Task statement:
In the nucleosome positioning excerpt below, please state how many M > U nucleosomes DESeq identified using an adjusted P-value cut-off of 0.05.

Excerpt provided:
-----

In order to analyse differential nucleosome positioning (or affinity) between the unmethylated and methylated states, 11 448 nucleosome midpoint positions were generated by non-specific filtering (10 read threshold) and a custom peak-finding algorithm with the human data (see Materials and Methods section). To evaluate differences, the statistical software package DESeq was utilized ( 22 ), and the numbers of reads from the three unmethylated and the two methylated biological replicates at the 11 448 nucleosome midpoint positions were used as the count dataset input into DESeq (see Materials and Methods section). To visualize the fit of DESeq’s model, a volcano plot ( Figure 3 B) and a difference plot ( Figure 3 C) are presented. A positive FD represents a methylated over unmethylated ( M > U ) nucleosome. Using an adjusted P -value cut-off of 0.05, DESeq identified 1723 M > U and 877 U > M nucleosomes, which represent ∼15.0% and ∼7.6% of the 11 448 nucleosomes, respectively. We refer to these nucleosomes with adjusted P -values < 0.05 as M > U and U > M nucleosomes whereas 3600 nucleosomes with adjusted P -values > 0.5 are designated as U = M . It should be noted that many of these 11 448 nucleosomes, which are represented as peaks at midpoints, occur in overlapping 147 bp frames or position clusters ( Figure 3 A). The occurrence of nucleosome position clusters observed in high-throughput sequencing data represent the phenomenon where the positions of nucleosomes along DNA at certain loci differ among individual copies of reconstituted DNA in vitro or among individual cells of the same population in vivo ( 44 ). Quantification of nucleosome spacing at midpoints around the 11 448 peaks demonstrate that in position clusters, dominant peaks are typically surrounded by minor peaks in 10 bp intervals ( Figure 3 D).

-----

Supplied records:

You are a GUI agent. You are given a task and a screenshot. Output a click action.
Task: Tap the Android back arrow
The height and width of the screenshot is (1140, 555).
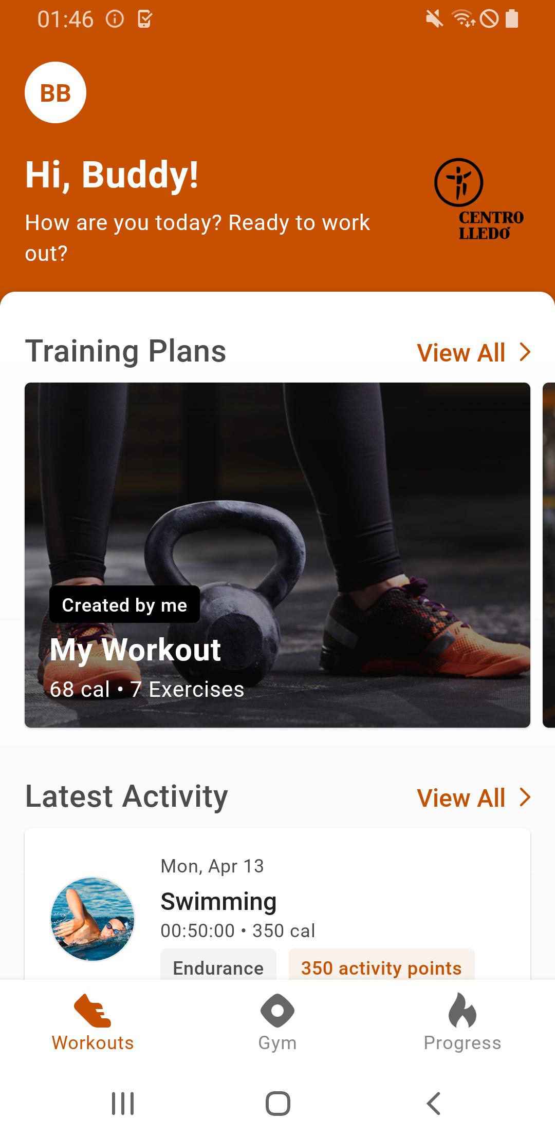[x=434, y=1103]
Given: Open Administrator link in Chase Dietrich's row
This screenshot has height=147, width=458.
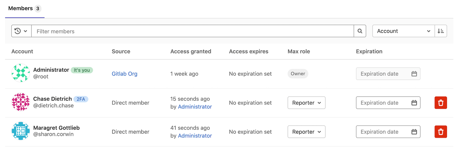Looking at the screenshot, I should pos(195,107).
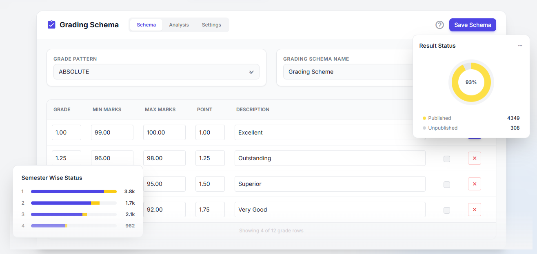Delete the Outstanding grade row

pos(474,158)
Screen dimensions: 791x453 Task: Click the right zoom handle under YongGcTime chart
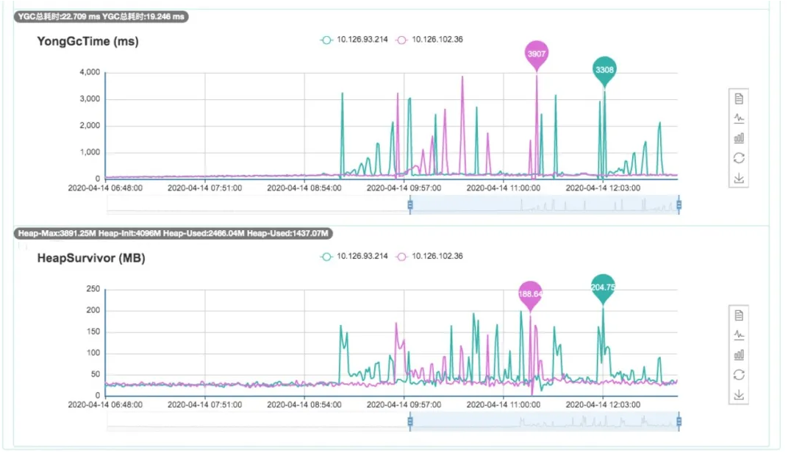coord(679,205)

-----

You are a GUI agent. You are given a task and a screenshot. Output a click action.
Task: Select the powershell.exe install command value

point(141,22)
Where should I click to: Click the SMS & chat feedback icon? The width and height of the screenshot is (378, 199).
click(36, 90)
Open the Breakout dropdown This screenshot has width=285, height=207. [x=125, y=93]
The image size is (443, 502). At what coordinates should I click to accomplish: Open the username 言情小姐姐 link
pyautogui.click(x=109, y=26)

-----

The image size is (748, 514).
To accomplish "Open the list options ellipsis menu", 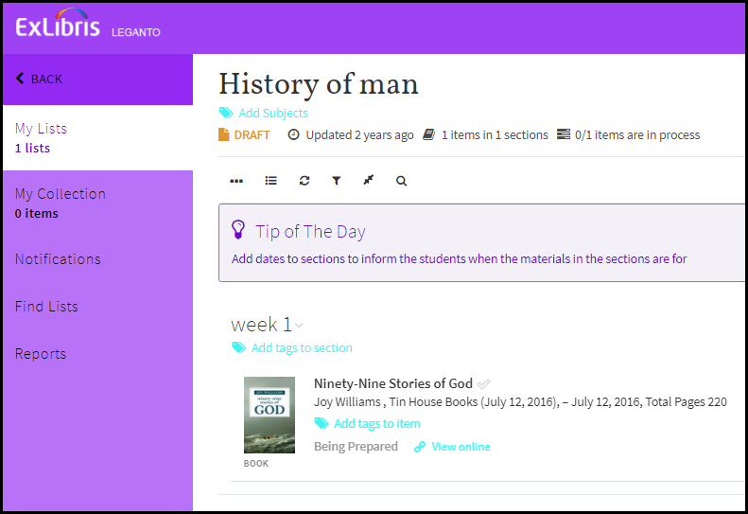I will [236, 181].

-----

Solution:
1723